### ASSIGNMENT:
Would you please return the lines of the entries below starting at the line that has "Task: Open the" and ending at the line that has "The height and", both included, exactly as they are?

### DATA FOR THE TASK:
━━━━━━
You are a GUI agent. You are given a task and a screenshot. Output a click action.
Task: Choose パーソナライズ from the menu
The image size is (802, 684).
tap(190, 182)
━━━━━━
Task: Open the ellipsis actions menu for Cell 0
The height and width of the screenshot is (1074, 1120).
━━━━━━
### OUTPUT OF THE TASK:
Task: Open the ellipsis actions menu for Cell 0
The height and width of the screenshot is (1074, 1120).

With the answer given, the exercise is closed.